XV.

La prima sera a Creeper Cottage non fu una bella sera. Divampava un bel fuoco di legna, le tende erano tirate, la lampada spandeva una luce calda attraverso il paralume rosso, e quando Priscilla si alzava in piedi i suoi capelli sfioravano le travi di quercia del soffitto, tanto era basso. Insomma, l’atmosfera era perfetta in ogni dettaglio, proprio come dovrebbe essere l’atmosfera dentro un cottage in una sera d’autunno, quando fuori la nebbia umida pende come un grigio sipario sui vetri delle finestre. Nell’arrivare alle nove per aiutare i suoi ospiti a consacrare la nuova vita con Shakespeare, Tussie pensò, mentre apriva la porta lasciandosi alle spalle l’oscurità ed entrava nel piccolo, intimo e caldo locale, di non aver motivo di dubitare del comfort di quella giovane divina. Non aveva mai visto luogo dall’aspetto più confortevole. Non si era mai reso conto di come una lampada dal paralume rosso e il bagliore di un caminetto acceso facessero apparire accogliente un luogo. Alzò gli occhi su Priscilla – temo che, quand’erano entrambi in piedi, lui dovesse alzare gli occhi per guardarla – con un ampio sorriso di genuino piacere. «Che meraviglia» esclamò con calore.

Era però un piacere destinato a vita breve. Priscilla gli sorrise, ma dietro al suo sorriso c’era un riserbo che l’animo sensibile di lui captò all’istante. Era sola, e non c’erano segni della presenza dello zio né dei preparativi per la lettura di Shakespeare.

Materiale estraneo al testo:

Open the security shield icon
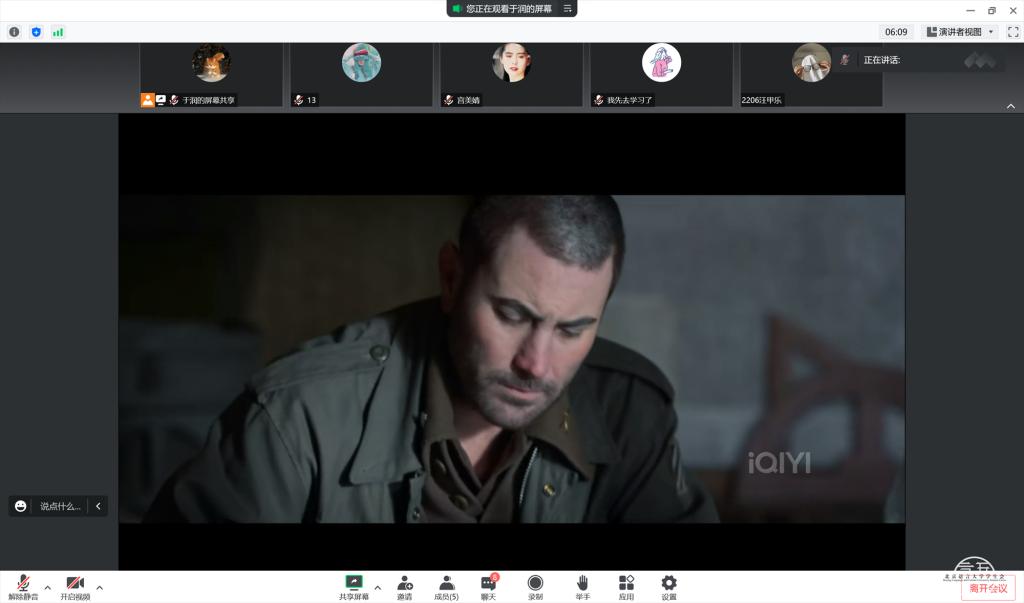1024x603 pixels. pos(36,32)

«Qualcosa non va?» chiese Tussie col viso già aggrondato per l’ansia. Priscilla lo guardò e gli sorrise di nuovo; questa volta era un sorriso vero, presente negli occhi così come sulle labbra, che danzava al bagliore guizzante del fuoco. «È buffo» disse. «Non mi era mai successo. Ci credereste? Ho fame».

«Fame?»

«Fame».

Tussie smise di svolgere la sciarpa di lana per fissarla pietrificato.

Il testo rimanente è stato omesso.